Edit model card

Llama-Salad-4x8B-V3

Changes in V3:

  • Uses L3-8B-Stheno-v3.2 as the base model instead of Meta-Llama-3-8B-Instruct
  • Removed opus-v1.2-llama-3-8b-instruct-run3.5-epoch2.5 and added Einstein-v6.1-Llama3-8B
  • Swapped Llama-3-Soliloquy-8B-v2 for L3-8B-Stheno-v3.2

I was clearly wrong when I said V2 would be difficult to improve on, because V3 is significantly better in just about every aspect. Stheno-v3.2 fixed all of the issues present in Stheno-v3.1, making it my favorite roleplay model and the best base model for llama-3 MoE merges.

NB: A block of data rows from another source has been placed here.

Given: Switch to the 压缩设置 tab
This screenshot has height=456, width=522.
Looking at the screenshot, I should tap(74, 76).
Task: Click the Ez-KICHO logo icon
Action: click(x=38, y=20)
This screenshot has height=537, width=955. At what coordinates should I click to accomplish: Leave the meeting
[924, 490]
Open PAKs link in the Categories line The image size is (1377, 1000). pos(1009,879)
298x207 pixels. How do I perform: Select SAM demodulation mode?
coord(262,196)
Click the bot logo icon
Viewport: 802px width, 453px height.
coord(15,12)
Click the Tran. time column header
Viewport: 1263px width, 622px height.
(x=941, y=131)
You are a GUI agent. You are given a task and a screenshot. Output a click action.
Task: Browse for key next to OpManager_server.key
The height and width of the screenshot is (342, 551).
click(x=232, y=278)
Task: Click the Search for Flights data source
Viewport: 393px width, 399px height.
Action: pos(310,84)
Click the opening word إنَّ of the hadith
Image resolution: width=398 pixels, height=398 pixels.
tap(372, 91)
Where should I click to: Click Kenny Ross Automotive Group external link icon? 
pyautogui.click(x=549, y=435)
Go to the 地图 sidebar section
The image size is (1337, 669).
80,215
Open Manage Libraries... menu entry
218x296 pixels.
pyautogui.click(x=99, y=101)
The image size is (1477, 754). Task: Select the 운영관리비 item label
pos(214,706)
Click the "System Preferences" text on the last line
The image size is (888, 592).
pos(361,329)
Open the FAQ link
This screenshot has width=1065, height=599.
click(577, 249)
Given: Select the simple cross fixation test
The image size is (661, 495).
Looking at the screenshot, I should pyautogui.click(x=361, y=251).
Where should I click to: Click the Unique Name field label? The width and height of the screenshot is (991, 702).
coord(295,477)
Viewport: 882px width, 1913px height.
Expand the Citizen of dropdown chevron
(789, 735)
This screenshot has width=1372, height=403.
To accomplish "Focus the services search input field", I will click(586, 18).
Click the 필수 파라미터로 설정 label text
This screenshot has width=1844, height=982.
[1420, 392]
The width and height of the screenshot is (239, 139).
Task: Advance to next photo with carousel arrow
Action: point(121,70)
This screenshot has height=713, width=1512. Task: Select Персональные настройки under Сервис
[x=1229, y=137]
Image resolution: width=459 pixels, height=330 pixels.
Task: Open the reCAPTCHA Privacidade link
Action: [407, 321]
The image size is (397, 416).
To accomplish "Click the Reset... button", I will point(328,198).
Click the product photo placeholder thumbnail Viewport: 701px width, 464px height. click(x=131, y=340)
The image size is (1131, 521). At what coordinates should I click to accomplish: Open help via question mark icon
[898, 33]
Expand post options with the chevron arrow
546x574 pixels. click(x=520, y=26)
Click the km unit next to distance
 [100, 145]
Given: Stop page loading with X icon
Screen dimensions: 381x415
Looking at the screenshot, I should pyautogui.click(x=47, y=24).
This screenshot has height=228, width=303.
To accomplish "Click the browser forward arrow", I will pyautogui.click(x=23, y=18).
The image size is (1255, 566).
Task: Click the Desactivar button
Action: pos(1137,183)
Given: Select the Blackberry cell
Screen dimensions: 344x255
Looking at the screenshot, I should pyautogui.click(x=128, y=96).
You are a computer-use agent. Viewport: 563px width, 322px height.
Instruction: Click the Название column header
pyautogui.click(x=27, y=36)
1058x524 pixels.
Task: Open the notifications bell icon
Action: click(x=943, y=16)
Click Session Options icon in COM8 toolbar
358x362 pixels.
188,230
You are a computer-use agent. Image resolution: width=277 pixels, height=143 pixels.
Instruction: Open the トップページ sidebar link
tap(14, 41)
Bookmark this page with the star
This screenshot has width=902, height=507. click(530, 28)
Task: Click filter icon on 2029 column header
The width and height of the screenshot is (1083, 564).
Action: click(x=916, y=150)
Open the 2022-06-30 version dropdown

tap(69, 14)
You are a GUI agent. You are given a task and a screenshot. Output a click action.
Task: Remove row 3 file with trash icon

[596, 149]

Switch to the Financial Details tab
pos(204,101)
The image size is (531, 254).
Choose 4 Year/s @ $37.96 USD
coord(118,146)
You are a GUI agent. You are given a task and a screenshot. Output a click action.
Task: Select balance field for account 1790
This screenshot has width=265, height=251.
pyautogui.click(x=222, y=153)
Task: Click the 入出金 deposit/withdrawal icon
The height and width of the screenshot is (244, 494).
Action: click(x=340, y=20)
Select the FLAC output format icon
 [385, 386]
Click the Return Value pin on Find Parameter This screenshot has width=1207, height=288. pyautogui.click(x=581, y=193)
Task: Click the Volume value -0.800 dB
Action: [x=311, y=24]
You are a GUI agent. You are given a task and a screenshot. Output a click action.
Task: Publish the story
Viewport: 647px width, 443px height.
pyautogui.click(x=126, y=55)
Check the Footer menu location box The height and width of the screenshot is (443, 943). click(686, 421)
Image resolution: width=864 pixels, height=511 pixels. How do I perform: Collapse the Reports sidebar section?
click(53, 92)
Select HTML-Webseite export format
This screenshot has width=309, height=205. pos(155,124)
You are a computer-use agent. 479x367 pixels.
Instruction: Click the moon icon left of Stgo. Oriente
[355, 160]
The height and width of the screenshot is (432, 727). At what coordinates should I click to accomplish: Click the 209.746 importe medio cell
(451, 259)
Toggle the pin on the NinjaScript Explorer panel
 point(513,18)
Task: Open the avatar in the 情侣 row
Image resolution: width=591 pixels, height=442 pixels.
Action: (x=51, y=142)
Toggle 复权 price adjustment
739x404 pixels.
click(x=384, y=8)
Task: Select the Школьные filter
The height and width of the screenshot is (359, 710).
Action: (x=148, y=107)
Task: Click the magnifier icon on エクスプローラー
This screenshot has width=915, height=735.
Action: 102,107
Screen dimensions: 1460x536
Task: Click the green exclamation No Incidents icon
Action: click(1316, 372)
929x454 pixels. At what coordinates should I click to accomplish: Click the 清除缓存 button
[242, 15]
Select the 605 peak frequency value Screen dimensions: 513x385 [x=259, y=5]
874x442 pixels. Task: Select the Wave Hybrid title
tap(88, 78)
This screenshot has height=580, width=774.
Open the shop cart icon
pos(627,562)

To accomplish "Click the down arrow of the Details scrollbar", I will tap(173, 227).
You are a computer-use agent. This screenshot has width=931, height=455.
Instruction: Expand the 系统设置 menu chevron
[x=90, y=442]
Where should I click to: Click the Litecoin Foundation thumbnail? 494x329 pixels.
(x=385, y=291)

The one thing I do want to improve on is finding a better conversational model than Meta-Llama-3-8B-Instruct; it's good for that use case, but I'm sure there's a better one out there. I tried using llama-3-cat-8b-instruct-v1, but it absolutely tanked the model's situational awareness and kept making blatantly contradictory statements.

Quantization Formats

GGUF

Details

Models Used

Merge Config

base_model: Sao10K/L3-8B-Stheno-v3.2
gate_mode: hidden
dtype: bfloat16
experts_per_token: 2
experts:
  - source_model: NousResearch/Meta-Llama-3-8B-Instruct
    positive_prompts:
    - "chat"
    - "conversation"
  - source_model: Weyaxi/Einstein-v6.1-Llama3-8B
    positive_prompts:
    - "science"
    - "physics"
    - "chemistry"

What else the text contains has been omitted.